- ReLaxing Luke
FIL Olympic Rule Proposals Review
If you haven’t heard, last week it was reported the FIL (Federation of International Lacrosse) has proposed revolutionary changes to the game at the Olympic level. Some of the more controversial rules amongst fans are as follows:
- 4 eight-minute periods, running clock
- Field size: 70 meters x 36 meters
- 10-man rosters
- No long poles
- No faceoffs after goal, goalie must clear
- Faceoffs only at start of periods and overtime (if it occurs)
- Eliminate violent collisions (no laying guy out on crease)
- 6v6 (5v5 when you don’t count goalie)
From what I’ve seen on social media, the reception has been extremely negative. Frankly, I do not know what the FIL was thinking when it released these proposals. It seems like they are changing the game, just to change the game.
I read these rules have been proposed to help the pace of the game, but I don’t buy that. If the FIL is worried about game length, just have two twenty-minute periods with running clock. The game would only be eight minutes longer. Hockey has three twenty-minute periods that add up to an hour, so a forty-minute game would be fine.
For field size, it seems the FIL wants to turn Olympic lacrosse into a mix of field and box lacrosse. Having no long poles and a 6v6 setting only strengthens this view. The banning of long poles is one of my biggest gripes with the proposals. How do you have outdoor lacrosse without a long pole? Opposing offenses will have so much space, it won’t even be fair for short stick defensive midfielders. This doesn’t take into account how tired these guys will get with four subs.
The 10-man roster is an atrocious decision. The game moves at such a quick pace already, but it will be more like a basketball game in terms of players running back and forth. Basically, if you are not a two-way midfielder, you are not making the roster. Most lacrosse rosters consist of 30 players at a minimum. I would be fine with a 20-man roster. I don’t think it’s fair that so many deserving players will be excluded in representing their countries solely due to the limited amount of spaces. The players trying out will be fighting for 8 spots since two will go to a goalie and faceoff specialist.

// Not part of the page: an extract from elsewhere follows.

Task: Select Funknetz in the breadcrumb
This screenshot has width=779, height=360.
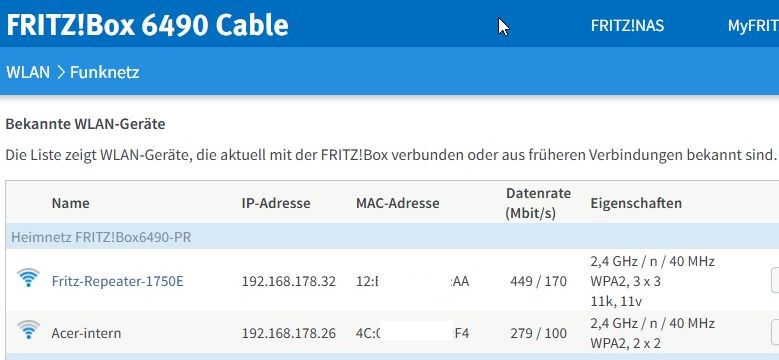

Faceoffs are another issue I have with the proposals. I don’t get why we don’t have a faceoff after every goal. Imagine if hockey had goalies clear the puck after giving up a goal. It would be terrible, especially against a team with a good forecheck. I feel this is to give other countries (not USA or Canada) a chance to get the ball, but will it really give them a better chance? For example, if Germany gets scored on by Canada, they may struggle to clear the ball against an aggressive ride. The stick skills of European players are clearly not up to par with their North American counterparts, so it would be less fair to force a team with lower stick skills to clear the ball every time they are scored on. I think they would have a better chance getting and keeping the ball of a faceoff, solely because there are so many strategies. You can win the clamp, you can jam your opponent, or you can win a contested groundball in a scrum. With the elimination of the faceoff, it will be easier, not harder for superior teams to run the score up.

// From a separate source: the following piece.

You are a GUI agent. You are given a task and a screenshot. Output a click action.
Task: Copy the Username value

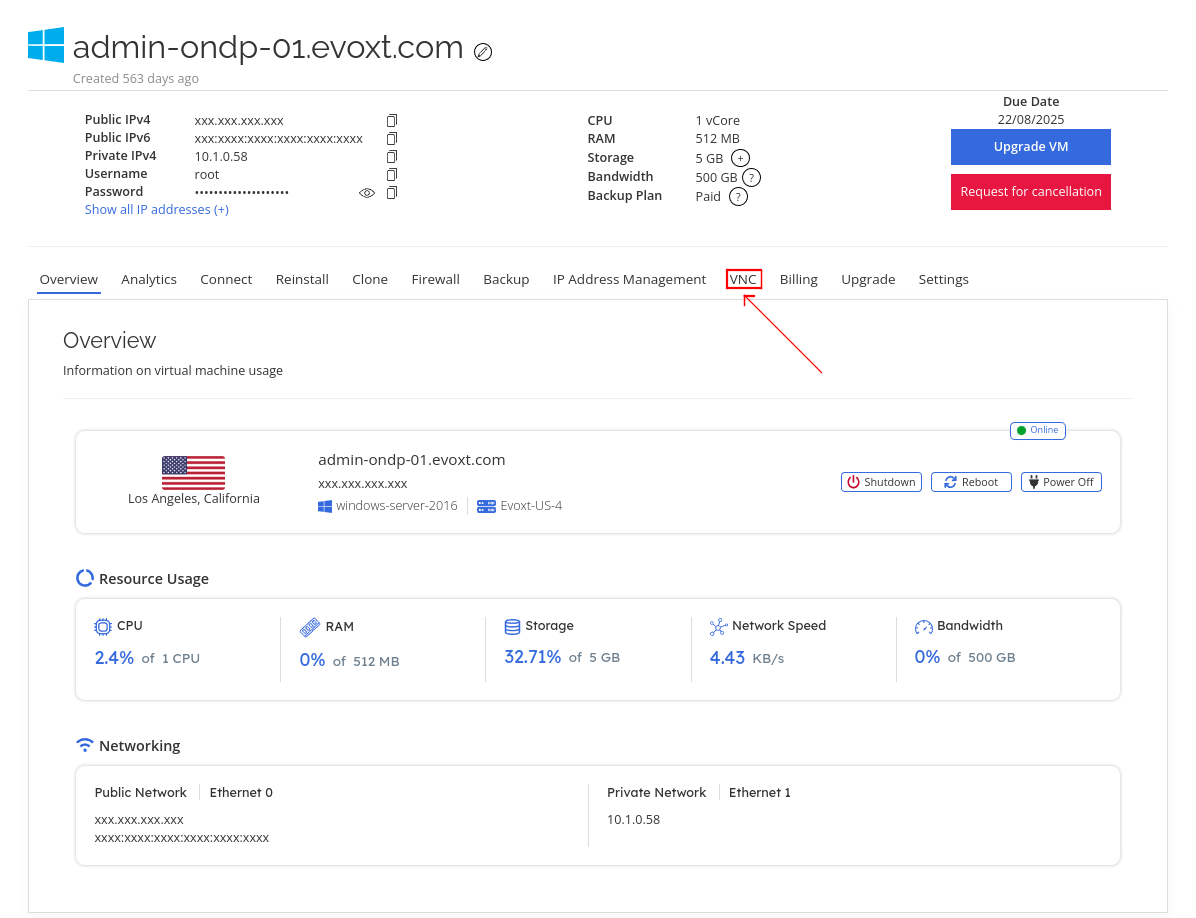(392, 174)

Finally, I hate that they want to eliminate all “violent” collisions. Their failure to define a violent collision makes it more frustrating. Does this mean you cannot lay out a man with the ball on crease? Are you not allowed to throw a slap check down on someone’s hands when they go to shoot? Is a lift check and then a hack down on someone’s stick when the ball hits the ground too violent? Is men’s Olympic lacrosse going to be watered down to where they play defense like in the girl’s game? That’d be awful (sorry if you are a girl’s lacrosse fan). Until the FIL defines a “violent” collision, these are the kind of things we have to wonder.

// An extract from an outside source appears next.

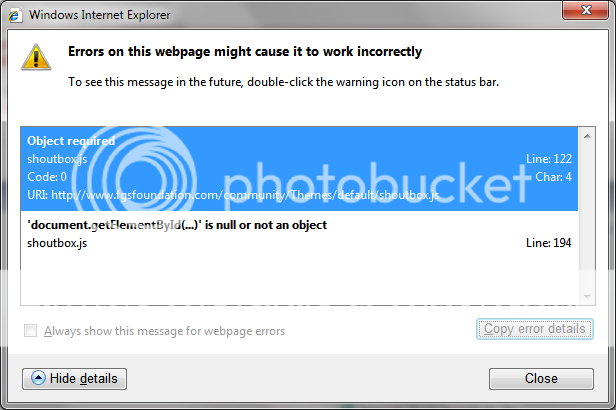Image resolution: width=616 pixels, height=410 pixels.
Task: Click the Line: 122 text
Action: coord(549,159)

If you couldn’t tell, I am not a fan of these rule proposals. If the committee wants box lacrosse, great. If the committee wants field lacrosse, great. I don’t care what type it is. But an established lacrosse type needs to be played in the Olympics, not some weird hybrid that does a disservice to the sport. I believe that committee is changing the game, just to change it up; however, “if it ain’t broke, don’t fix it”. Hopefully, the negative backlash to these proposals will make the FIL wake up to what they are doing. Otherwise, it looks like we will get a watered-down version of lacrosse, which the game’s founders would be ashamed of.